While the desire to protect the market is understandable, it flies against the very essence of crypto assets – they are decentralized stores of value that can be transferred from one party to another without going through a centralized authority.
An effective circuit breaker plan would require total centralization. First, who makes that decision? Consensus among all trading platforms? Not likely, especially as any holdout would reap rewards as trading flowed its way.
Second, when would the circuit breakers be triggered? Who decides that? Again, a consensus is unlikely, as is efficient implementation. Who would be responsible for making sure that all platforms complied? How would this be enforced?
This is a fascinating conversation for market nerds like me, as it gets to the root of what markets are for. Are they for allocating resources and messaging value? Or are they for protecting capital and preserving wealth? Are they there to crowdsource opinions as to economic outlook? Or are they there to boost investing confidence?
Much is uncertain about the environment and the outlook of the crisis we are going through. One thing is sure, though: we have not seen the last of wild swings. The temptation of many to use markets as a political tool in troubled times will run up against those that understand that markets are about more than making money.

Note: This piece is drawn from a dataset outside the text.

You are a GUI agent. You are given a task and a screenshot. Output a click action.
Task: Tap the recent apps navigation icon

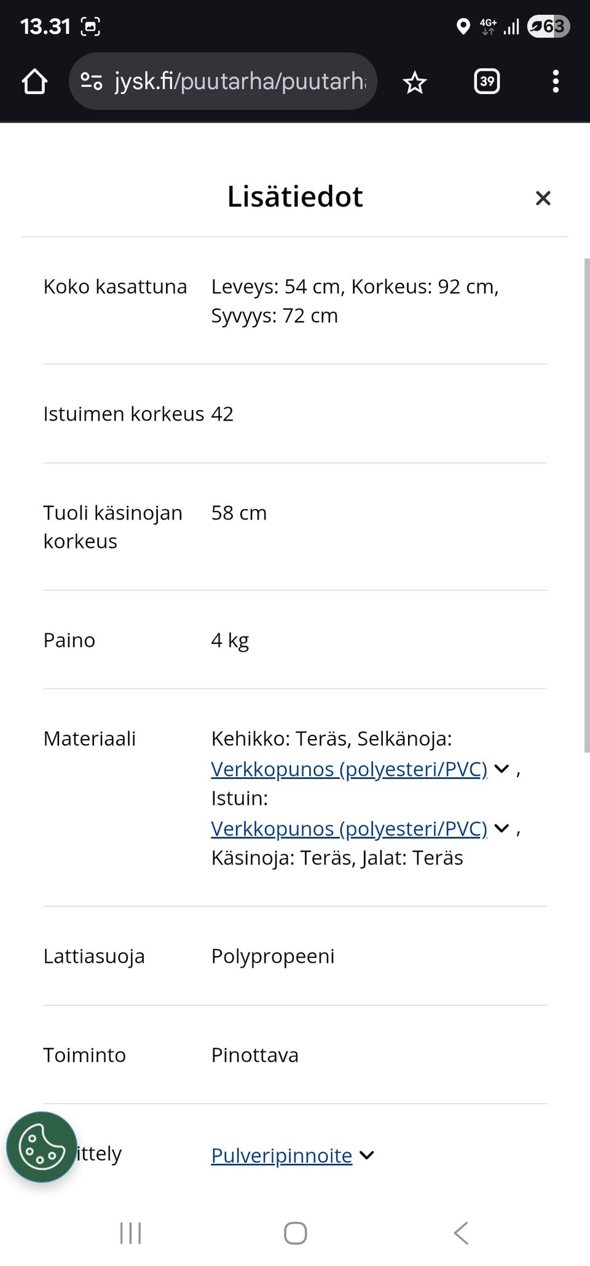(x=130, y=1233)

Those working in crypto markets are well aware of this. They have no central authority to manipulate their platforms to influence investors – in that sense, the market is “free.” Yet, with freedom comes risk.
In the case of crypto markets, that risk has the form of disjointed oversight, sometimes lax security, relatively low investor assurances and occasional volatile swings with enough ferocity to make even crypto enthusiasts occasionally wonder if total centralization of rules isn’t such a bad idea after all. Mercifully, those bruised lapses in focus tend to be fleeting.
As with much about the current crisis, deep questions about what we want from crypto markets are being asked. Conversations are flowing, information is ample and meaningful answers are emerging.